* _Directions for this task_
Write out each line of the records that has "button" in it.

(Stored items)
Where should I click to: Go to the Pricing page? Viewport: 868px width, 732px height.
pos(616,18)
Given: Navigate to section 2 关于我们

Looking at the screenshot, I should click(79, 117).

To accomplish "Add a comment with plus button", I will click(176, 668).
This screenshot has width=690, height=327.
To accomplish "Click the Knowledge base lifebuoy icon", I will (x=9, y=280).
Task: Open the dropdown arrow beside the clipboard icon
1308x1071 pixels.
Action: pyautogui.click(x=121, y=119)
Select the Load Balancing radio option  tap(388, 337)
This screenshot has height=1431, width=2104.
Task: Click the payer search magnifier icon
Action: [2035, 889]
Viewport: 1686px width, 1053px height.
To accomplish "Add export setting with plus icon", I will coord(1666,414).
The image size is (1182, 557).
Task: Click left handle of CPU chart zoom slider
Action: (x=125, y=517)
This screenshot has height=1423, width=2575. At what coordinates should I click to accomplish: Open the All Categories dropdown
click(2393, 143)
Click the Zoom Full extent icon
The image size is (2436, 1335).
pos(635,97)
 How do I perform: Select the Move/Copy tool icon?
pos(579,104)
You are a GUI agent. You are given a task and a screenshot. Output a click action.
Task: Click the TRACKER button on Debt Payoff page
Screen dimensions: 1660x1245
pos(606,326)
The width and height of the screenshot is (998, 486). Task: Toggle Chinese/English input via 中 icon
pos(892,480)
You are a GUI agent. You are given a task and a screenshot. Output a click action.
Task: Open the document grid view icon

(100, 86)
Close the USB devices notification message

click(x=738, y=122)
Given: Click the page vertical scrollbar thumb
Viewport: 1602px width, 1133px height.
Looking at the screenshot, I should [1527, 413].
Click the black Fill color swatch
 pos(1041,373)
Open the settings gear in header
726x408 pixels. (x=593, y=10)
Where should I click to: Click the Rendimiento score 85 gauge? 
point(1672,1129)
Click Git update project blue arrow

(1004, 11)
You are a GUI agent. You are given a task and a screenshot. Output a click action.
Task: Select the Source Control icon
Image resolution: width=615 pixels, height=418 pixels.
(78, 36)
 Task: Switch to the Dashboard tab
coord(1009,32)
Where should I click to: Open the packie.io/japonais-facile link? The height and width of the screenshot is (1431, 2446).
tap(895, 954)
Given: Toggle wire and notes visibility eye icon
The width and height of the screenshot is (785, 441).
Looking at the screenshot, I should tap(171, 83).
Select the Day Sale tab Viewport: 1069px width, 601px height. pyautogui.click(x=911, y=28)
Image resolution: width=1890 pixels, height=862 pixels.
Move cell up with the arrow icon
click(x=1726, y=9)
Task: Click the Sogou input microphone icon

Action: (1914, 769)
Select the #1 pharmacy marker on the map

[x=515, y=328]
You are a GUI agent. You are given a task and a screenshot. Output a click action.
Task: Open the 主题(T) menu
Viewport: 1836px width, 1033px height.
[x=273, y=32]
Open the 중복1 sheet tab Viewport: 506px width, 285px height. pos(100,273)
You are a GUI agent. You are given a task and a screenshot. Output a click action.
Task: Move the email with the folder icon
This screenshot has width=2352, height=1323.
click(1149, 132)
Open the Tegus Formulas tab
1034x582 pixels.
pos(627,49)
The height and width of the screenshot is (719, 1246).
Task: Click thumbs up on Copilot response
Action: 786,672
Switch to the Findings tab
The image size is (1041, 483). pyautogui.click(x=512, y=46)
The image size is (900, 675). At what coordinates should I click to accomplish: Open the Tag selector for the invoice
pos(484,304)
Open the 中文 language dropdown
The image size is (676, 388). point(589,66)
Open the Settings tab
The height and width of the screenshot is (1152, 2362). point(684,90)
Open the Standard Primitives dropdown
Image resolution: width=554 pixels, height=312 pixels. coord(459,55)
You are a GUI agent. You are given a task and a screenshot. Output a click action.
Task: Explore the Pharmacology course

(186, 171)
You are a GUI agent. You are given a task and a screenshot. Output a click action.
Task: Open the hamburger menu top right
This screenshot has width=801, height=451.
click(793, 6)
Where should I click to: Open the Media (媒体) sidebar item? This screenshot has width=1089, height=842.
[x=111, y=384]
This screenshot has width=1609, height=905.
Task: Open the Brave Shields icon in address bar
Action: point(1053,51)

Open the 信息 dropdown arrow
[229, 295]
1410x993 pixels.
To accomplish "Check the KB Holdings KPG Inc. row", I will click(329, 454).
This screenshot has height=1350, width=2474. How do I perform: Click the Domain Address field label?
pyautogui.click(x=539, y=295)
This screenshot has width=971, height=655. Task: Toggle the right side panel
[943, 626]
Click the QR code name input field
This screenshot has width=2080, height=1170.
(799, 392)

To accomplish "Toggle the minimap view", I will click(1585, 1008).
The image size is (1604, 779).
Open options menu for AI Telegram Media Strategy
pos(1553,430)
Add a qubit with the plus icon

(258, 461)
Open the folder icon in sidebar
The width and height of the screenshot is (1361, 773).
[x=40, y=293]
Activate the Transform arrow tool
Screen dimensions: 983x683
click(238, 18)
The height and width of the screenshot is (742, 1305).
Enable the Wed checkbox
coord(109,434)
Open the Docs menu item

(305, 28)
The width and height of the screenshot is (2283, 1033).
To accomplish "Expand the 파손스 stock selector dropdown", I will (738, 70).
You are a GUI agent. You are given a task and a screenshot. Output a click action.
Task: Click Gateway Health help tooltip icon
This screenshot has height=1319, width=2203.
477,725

* _Result for this exercise_
To accomplish "Add a comment with plus button", I will click(176, 668).
Task: Click the TRACKER button on Debt Payoff page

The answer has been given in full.